>> BEGIN
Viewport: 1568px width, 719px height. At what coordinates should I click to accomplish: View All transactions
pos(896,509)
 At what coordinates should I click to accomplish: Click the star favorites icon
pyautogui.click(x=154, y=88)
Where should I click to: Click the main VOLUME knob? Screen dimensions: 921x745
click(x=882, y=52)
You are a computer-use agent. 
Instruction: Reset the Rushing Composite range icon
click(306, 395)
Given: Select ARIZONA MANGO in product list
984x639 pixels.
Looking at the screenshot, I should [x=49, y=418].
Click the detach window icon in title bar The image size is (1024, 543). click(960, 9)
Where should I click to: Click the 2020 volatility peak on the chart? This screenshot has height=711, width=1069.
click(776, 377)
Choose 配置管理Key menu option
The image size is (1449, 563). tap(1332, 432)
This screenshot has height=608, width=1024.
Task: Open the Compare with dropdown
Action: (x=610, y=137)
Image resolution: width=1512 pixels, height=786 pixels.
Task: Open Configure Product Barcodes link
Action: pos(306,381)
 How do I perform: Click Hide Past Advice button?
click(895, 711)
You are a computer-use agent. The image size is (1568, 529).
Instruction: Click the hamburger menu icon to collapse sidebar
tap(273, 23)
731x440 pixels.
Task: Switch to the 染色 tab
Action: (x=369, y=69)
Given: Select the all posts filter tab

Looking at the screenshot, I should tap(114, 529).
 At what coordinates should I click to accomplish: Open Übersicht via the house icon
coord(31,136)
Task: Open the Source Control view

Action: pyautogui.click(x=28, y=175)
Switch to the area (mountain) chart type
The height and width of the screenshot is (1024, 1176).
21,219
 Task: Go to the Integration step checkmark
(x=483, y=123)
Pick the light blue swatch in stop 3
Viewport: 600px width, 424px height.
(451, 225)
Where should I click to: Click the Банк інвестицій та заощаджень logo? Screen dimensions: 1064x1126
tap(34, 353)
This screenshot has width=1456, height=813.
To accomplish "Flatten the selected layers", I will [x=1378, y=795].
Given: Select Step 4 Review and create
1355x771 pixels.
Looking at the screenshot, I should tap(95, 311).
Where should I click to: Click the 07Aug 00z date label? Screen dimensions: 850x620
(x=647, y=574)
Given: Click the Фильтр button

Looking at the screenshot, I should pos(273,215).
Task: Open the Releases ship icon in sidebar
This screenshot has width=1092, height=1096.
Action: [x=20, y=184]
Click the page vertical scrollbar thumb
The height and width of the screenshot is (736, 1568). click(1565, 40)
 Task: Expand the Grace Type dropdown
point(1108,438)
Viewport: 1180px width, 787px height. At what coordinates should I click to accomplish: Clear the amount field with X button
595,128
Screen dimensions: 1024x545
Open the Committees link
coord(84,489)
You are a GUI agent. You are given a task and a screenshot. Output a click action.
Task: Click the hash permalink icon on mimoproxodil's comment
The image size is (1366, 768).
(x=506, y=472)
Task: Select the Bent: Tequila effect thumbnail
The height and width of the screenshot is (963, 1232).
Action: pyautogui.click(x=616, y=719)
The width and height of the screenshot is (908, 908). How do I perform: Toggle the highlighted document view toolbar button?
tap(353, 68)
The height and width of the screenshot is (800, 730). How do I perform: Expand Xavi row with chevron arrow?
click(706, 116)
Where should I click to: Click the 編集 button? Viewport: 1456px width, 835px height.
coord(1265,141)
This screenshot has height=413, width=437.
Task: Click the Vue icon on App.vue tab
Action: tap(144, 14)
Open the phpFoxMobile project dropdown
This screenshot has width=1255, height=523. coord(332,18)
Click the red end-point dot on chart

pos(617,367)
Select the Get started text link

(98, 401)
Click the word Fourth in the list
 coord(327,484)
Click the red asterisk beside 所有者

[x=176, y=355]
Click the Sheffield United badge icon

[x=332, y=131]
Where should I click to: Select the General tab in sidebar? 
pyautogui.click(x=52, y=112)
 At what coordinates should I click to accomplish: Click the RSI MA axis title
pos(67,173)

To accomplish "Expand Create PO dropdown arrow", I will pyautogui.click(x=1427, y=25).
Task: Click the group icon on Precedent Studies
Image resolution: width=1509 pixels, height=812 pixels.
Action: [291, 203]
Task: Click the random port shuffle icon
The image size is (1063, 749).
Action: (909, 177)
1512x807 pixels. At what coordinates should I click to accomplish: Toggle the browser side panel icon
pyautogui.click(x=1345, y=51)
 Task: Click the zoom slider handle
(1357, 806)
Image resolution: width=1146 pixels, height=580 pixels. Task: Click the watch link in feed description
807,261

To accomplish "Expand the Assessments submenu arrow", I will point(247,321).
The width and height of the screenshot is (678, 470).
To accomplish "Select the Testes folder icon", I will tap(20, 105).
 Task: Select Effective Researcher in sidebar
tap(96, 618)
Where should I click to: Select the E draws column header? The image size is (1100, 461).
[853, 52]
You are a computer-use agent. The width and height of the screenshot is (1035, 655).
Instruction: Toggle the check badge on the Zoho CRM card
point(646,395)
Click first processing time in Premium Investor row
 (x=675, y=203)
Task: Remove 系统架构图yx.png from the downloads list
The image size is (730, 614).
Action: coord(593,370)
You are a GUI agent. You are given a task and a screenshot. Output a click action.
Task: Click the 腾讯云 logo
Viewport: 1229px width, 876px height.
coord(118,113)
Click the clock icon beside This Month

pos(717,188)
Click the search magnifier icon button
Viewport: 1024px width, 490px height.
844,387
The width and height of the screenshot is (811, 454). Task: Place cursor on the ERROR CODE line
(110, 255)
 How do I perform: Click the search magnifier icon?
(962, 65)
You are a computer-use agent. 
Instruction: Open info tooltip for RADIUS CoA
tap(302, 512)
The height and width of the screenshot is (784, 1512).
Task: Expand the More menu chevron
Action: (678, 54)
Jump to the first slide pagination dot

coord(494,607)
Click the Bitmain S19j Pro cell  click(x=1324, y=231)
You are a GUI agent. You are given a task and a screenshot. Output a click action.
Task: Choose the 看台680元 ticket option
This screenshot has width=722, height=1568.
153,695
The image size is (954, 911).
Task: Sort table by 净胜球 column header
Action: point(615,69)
>> END
Copy the records word for word, starting at the very beginning and ending with the line that contains "Action: (x=369, y=69)".

PROBLEM SOLUTION:
Viewport: 1568px width, 719px height. At what coordinates should I click to accomplish: View All transactions
pos(896,509)
 At what coordinates should I click to accomplish: Click the star favorites icon
pyautogui.click(x=154, y=88)
Where should I click to: Click the main VOLUME knob? Screen dimensions: 921x745
click(x=882, y=52)
You are a computer-use agent. 
Instruction: Reset the Rushing Composite range icon
click(306, 395)
Given: Select ARIZONA MANGO in product list
984x639 pixels.
Looking at the screenshot, I should [x=49, y=418].
Click the detach window icon in title bar The image size is (1024, 543). click(960, 9)
Where should I click to: Click the 2020 volatility peak on the chart? This screenshot has height=711, width=1069.
click(776, 377)
Choose 配置管理Key menu option
The image size is (1449, 563). tap(1332, 432)
This screenshot has height=608, width=1024.
Task: Open the Compare with dropdown
Action: (x=610, y=137)
Image resolution: width=1512 pixels, height=786 pixels.
Task: Open Configure Product Barcodes link
Action: pos(306,381)
 How do I perform: Click Hide Past Advice button?
click(895, 711)
You are a computer-use agent. The image size is (1568, 529).
Instruction: Click the hamburger menu icon to collapse sidebar
tap(273, 23)
731x440 pixels.
Task: Switch to the 染色 tab
Action: (x=369, y=69)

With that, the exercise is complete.